▸ Exercise instructions
Please give an exact copy of every line from the one holding "Sign In (1178, 905)" through the final line of the records below.

╭─ Given records

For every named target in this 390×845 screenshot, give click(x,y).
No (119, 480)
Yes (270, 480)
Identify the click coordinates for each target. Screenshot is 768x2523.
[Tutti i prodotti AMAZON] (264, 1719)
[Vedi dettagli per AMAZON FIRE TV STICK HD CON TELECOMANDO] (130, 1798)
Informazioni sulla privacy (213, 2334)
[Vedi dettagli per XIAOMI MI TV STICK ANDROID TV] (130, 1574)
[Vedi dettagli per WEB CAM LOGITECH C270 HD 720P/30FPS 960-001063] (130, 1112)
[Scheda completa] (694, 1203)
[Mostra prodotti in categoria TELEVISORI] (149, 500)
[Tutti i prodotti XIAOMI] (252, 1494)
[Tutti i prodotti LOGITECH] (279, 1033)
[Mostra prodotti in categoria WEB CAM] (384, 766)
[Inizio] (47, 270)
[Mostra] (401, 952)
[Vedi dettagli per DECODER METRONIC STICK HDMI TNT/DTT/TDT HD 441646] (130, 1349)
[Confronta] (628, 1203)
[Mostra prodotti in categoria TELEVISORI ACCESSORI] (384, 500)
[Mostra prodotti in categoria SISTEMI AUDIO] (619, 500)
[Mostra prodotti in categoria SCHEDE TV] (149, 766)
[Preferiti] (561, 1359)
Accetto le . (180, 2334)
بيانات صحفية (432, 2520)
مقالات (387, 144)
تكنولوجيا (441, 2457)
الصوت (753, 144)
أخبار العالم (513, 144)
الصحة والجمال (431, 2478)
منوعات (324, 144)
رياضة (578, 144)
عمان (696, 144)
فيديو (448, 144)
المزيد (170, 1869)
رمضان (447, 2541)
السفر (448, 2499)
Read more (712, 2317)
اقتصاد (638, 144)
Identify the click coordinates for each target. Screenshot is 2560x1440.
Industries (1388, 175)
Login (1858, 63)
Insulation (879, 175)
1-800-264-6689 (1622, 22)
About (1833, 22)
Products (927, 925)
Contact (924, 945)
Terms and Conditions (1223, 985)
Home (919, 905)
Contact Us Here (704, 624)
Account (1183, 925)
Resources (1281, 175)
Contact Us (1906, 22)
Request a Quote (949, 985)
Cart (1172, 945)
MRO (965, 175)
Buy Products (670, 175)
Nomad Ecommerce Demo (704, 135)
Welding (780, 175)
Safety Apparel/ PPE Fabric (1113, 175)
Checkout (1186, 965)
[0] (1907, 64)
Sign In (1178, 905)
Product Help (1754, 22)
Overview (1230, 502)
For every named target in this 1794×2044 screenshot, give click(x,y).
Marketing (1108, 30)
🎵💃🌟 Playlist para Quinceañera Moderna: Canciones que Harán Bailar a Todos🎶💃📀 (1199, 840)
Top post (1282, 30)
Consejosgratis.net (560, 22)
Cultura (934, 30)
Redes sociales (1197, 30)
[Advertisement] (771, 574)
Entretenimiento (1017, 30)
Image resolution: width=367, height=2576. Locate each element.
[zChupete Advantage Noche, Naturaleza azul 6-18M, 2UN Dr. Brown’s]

╰─

▸ Task answer
Sign In (1178, 905)
Product Help (1754, 22)
Overview (1230, 502)
For every named target in this 1794×2044 screenshot, give click(x,y).
Marketing (1108, 30)
🎵💃🌟 Playlist para Quinceañera Moderna: Canciones que Harán Bailar a Todos🎶💃📀 (1199, 840)
Top post (1282, 30)
Consejosgratis.net (560, 22)
Cultura (934, 30)
Redes sociales (1197, 30)
[Advertisement] (771, 574)
Entretenimiento (1017, 30)
Image resolution: width=367, height=2576. Locate each element.
[zChupete Advantage Noche, Naturaleza azul 6-18M, 2UN Dr. Brown’s]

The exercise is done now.